Toplumsal barışı, ulusal dayanışmayı temelden etkileyerek yaygınlaşan ve ağırlaşan sakıncalar pek umursanmıyor. Yaşam güvenliğini ortadan kaldıran tutum ve davranışlar önlenemiyor. Siyasal kazanımdan başka bir şey düşünmedikleri izlenimini veren kimi partililerin, özellikle iktidarın tutumu yaşam aydınlığımız için karanlıklar ve kimi sakıncalar içermektedir. Kadın-erkek ayrımı, kadınlara saldırı bu çirkinliğin kanıtıdır. Bir ayda kırka yakın kadının öldürülmesine karşın bir tür aldatıcı düzenlemelerle yargıda yenilikler savı sürerken kadınlara saldırı olaylarına ilişkin bir ışık görülmemektedir.

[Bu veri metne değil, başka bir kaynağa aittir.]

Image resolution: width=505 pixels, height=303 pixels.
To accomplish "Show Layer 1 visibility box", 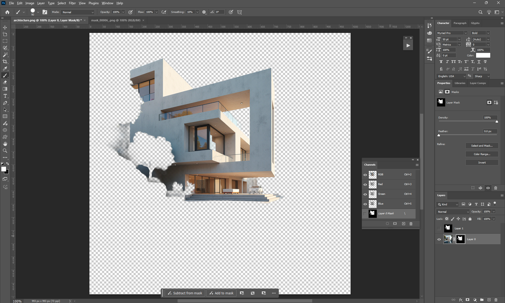I will [439, 229].

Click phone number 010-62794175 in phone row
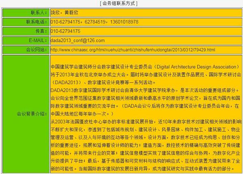65,22
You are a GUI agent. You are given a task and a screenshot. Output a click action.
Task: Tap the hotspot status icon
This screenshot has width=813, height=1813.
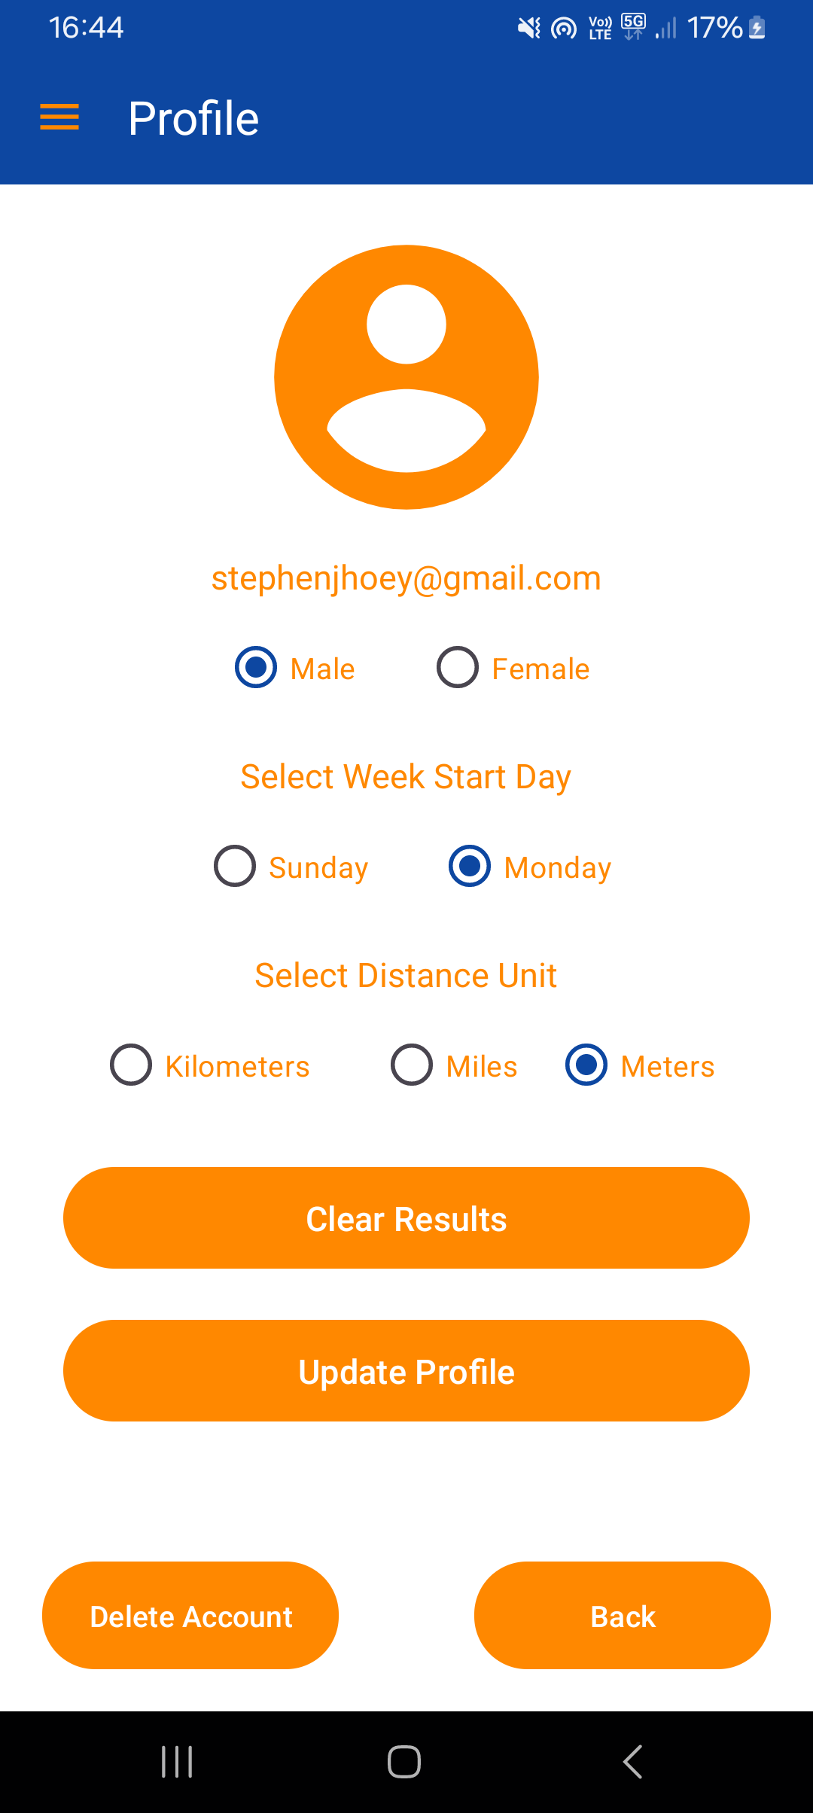coord(564,29)
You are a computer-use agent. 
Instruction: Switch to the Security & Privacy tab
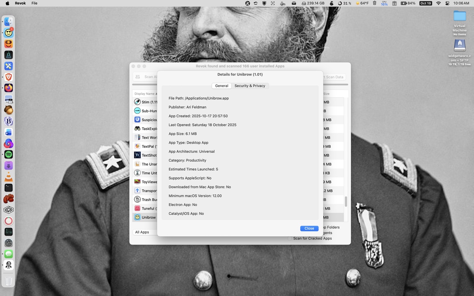(x=250, y=86)
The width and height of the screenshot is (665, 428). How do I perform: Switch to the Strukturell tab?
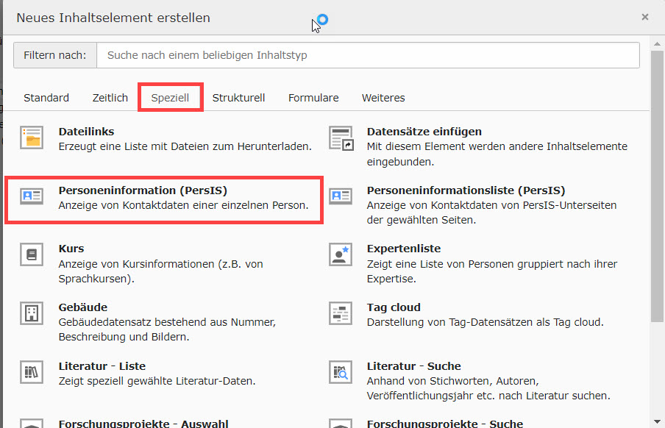[x=238, y=98]
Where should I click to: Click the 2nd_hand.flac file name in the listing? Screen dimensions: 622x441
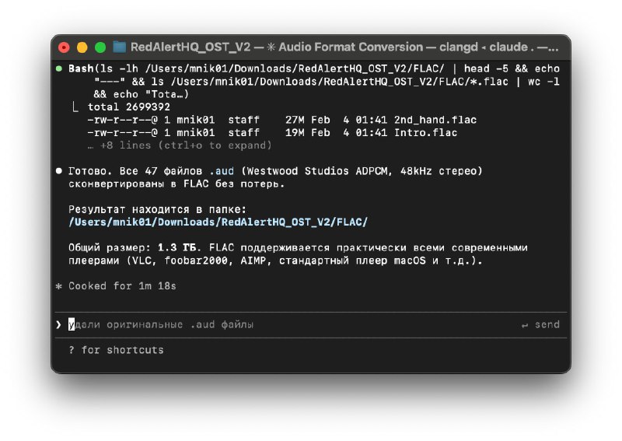point(435,120)
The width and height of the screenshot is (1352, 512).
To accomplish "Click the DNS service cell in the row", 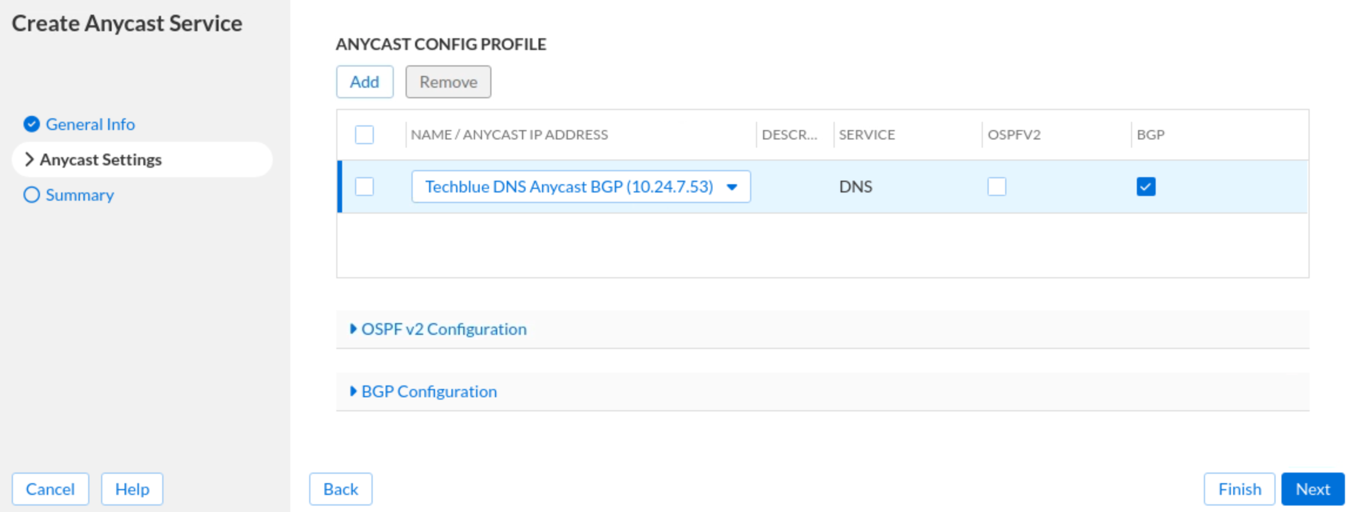I will (855, 187).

İnanç sömürüsü sürmektedir. Dincilik, mezhepçilik, tarikatçılık, partizanlık, bölgecilik, çıkarcılık alabildiğine yaygınlaşmaktadır. İktidar partisinin Ankara’da iki tarikat tarafından ayrılık yaşadığı, bakanlıkların tarikatlar arasında paylaşıldığı söylentileri duyulmaktadır.

Tarikatların vakıfları, hastaneleri, marketleri, lokantalarıyla başta ekonomik kaynakları olduğu söylenmektedir. Toplum yapısının bölünmesine ve karşıtlıklarla, ayrılıkların giderek artmasına ve yoğunlaşmasına neden olan bu durumun gözardı edildiği, önemsenmediği anlaşılmaktadır. Siyasal ve kişisel amaçlarla çabaların rejimin niteliğini bozacak düzeye gelmesi en büyük sakıncalardan biridir.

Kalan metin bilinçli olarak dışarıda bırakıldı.